E’ stato accolto il ricorso dei Marò contro l’utilizzo della polizia Nia antiterrorismo: la Corte Suprema ha, infatti, sospeso il processo a loro carico per l’omicidio di due pescatori indiani scambiati dai due militari per pirati, per le prossime quattro settimane.

Proprio la Corte suprema indiana oggi avrebbe dovuto decidere se mantenere o meno il caso in mano alla polizia antiterrorismo, una soluzione verso la quale l’Italia aveva manifestato tutta la sua “forte opposizione”.
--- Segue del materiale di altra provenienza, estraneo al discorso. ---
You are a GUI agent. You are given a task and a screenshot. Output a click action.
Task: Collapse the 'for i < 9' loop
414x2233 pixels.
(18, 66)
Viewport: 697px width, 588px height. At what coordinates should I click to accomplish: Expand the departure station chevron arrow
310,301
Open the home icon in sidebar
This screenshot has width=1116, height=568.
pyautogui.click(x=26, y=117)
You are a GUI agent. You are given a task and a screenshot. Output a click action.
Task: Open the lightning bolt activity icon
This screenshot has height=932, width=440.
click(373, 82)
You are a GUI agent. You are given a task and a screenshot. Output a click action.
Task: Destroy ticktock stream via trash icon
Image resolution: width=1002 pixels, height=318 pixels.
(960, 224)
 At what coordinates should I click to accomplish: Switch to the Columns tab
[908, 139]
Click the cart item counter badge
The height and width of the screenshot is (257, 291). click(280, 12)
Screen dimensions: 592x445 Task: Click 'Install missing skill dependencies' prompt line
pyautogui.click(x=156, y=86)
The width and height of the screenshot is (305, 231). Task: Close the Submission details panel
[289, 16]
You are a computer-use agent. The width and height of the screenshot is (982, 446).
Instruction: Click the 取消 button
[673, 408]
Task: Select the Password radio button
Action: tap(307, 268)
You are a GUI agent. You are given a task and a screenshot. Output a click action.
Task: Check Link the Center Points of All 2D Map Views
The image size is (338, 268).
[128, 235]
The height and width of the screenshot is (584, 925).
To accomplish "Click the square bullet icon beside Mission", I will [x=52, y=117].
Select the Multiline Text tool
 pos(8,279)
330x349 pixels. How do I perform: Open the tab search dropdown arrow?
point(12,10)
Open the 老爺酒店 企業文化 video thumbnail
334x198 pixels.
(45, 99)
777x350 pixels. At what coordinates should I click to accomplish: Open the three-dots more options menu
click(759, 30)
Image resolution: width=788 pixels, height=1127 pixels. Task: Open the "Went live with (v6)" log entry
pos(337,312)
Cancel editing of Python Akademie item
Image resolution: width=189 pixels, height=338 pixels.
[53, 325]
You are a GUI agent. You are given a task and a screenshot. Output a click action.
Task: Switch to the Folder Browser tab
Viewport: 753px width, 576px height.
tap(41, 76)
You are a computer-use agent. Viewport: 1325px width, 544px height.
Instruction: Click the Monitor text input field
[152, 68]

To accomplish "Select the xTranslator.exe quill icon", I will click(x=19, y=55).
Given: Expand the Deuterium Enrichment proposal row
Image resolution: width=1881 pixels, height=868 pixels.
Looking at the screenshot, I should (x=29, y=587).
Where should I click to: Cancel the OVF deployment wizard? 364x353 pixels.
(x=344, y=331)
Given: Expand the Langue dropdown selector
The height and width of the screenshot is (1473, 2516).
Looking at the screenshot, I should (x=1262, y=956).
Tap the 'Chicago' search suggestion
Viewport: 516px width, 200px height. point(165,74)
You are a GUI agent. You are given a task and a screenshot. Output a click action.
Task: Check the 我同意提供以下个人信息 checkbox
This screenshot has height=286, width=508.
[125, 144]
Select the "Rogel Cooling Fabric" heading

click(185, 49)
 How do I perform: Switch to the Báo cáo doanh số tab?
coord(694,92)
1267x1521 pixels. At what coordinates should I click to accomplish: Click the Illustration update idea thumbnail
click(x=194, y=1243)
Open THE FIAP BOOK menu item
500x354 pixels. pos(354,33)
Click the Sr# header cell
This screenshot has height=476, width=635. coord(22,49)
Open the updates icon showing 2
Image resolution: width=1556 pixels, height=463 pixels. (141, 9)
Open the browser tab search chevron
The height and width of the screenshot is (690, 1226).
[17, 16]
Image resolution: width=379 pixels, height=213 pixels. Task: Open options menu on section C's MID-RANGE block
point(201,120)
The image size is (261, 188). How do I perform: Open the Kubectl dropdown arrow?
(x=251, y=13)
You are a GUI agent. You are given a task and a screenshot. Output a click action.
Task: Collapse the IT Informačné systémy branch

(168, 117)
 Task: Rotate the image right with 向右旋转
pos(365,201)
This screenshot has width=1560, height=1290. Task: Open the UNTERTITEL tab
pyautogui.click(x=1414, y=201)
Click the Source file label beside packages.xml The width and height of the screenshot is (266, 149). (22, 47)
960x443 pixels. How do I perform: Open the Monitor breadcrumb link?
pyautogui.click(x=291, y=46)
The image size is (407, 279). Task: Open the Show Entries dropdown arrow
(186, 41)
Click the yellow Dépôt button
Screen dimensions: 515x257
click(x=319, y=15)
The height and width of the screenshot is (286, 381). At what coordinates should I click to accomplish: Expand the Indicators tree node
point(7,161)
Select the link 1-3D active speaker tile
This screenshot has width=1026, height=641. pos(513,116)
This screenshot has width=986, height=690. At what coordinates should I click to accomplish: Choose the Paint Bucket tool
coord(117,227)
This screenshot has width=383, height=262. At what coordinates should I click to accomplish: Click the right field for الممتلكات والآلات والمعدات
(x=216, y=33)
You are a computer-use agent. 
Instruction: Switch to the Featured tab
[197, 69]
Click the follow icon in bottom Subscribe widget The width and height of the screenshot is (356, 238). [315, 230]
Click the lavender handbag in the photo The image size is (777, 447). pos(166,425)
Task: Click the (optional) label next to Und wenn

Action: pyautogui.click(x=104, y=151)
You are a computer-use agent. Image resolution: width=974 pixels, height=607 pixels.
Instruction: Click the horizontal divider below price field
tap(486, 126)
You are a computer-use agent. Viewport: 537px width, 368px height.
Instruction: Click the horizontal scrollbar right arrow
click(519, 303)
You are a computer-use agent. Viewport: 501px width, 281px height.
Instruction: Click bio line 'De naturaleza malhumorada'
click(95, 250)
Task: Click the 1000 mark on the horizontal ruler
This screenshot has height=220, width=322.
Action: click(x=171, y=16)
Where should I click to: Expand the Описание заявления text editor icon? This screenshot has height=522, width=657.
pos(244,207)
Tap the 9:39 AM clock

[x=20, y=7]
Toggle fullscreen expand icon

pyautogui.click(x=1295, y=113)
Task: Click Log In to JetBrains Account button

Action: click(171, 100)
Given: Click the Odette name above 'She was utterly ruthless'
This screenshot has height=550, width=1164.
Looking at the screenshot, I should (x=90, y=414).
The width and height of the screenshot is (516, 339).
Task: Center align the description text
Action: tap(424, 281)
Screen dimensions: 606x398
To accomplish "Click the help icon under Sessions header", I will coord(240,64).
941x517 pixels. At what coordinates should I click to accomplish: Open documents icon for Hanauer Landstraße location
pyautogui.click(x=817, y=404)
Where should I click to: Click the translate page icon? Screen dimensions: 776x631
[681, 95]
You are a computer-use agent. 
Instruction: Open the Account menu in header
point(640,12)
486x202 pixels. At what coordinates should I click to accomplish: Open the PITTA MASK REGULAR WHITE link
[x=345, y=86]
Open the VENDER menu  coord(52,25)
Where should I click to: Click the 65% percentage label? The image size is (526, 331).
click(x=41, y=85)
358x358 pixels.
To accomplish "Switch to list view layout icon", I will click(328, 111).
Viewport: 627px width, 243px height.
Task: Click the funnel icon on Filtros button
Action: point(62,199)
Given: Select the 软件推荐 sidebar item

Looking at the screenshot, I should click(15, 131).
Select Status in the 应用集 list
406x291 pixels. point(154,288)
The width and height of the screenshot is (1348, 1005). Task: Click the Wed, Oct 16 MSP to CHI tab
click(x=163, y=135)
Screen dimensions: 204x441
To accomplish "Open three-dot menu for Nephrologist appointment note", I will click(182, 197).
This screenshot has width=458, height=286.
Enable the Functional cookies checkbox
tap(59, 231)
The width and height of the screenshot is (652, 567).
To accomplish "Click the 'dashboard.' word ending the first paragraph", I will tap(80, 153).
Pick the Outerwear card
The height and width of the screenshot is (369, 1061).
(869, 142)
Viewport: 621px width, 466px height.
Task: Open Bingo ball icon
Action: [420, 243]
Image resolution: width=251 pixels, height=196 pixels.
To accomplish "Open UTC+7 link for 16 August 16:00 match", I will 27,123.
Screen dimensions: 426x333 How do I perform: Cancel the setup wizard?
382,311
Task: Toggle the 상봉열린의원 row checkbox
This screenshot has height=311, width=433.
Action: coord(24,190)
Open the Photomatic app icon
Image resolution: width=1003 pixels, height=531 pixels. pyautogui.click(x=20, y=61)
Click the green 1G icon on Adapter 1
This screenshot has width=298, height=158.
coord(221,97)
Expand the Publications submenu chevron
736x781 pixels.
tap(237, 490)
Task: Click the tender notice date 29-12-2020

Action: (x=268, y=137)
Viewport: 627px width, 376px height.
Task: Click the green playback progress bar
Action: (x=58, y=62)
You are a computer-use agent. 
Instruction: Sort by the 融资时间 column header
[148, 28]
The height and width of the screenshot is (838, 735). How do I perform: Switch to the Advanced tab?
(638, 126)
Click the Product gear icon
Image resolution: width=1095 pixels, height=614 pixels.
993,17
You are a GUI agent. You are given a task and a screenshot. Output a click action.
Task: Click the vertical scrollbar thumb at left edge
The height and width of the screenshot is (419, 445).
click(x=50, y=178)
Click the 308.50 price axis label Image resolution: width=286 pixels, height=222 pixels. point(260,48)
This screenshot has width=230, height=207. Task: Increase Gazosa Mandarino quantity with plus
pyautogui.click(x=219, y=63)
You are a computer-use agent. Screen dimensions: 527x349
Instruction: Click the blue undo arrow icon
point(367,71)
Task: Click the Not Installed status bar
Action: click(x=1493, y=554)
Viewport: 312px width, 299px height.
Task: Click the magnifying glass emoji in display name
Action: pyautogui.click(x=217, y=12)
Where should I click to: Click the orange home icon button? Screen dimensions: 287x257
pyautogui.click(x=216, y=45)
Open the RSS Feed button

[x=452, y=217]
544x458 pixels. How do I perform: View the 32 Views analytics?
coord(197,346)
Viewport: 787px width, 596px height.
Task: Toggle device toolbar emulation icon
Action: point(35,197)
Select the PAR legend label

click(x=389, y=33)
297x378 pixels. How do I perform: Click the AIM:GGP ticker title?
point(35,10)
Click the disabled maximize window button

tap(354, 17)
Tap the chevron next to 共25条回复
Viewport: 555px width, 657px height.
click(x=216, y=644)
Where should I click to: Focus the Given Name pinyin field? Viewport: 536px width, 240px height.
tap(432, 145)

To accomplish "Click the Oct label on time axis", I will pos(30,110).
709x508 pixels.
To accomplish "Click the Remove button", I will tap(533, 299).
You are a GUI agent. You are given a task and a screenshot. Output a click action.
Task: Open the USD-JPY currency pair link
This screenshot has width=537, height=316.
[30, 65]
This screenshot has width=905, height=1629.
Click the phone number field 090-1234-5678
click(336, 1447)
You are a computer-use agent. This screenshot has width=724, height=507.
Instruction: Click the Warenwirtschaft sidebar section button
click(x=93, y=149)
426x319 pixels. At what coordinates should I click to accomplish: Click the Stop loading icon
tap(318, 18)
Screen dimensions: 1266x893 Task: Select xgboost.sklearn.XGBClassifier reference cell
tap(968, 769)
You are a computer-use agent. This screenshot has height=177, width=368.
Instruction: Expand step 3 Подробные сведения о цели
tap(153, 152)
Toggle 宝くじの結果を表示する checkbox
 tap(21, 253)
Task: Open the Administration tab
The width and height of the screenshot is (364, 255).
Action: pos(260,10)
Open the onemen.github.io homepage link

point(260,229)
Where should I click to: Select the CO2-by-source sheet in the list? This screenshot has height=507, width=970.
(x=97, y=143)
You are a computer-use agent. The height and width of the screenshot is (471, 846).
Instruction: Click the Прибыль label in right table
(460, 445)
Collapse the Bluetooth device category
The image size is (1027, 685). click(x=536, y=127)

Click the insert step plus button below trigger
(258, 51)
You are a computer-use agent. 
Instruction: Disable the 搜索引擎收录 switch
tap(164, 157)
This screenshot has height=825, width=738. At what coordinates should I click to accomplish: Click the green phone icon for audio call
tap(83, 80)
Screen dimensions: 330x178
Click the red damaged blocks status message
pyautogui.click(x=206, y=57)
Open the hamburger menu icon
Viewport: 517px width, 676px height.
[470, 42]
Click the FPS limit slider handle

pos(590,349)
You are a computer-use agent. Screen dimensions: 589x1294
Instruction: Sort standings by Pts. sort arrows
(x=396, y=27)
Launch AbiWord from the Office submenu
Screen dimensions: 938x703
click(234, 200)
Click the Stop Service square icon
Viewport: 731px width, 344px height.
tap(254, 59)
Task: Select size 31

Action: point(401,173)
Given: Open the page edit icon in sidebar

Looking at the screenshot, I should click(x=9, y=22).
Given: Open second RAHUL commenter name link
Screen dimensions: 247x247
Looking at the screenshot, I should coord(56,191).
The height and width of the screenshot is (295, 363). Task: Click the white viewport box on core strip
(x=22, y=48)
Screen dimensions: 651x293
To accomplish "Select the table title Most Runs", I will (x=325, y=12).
Proprio nella giornata di ieri il premier Renzi, invece, aveva parlato del caso dei Marò con il presidente Obama nell’ambito di quella «internazionalizzazione» della vicenda che il governo sta perseguendo negli ultimi mesi: “Abbiamo parlato della vicenda dei due maro’ illegalmente trattenuti in India. Ho ringraziato il governo degli Usa per il supporto dato in questa fase di discussione internazionale e ho chiesto al presidente Obama di poter contare su un ulteriore appoggio e sostegno”.

Qualcuno si chiede, adesso, se la decisione del Tribunale di New Delhi sia una conseguenza del colloquio tra il presidente americano e il nostro premier, o se si tratta solo di una semplice casualità.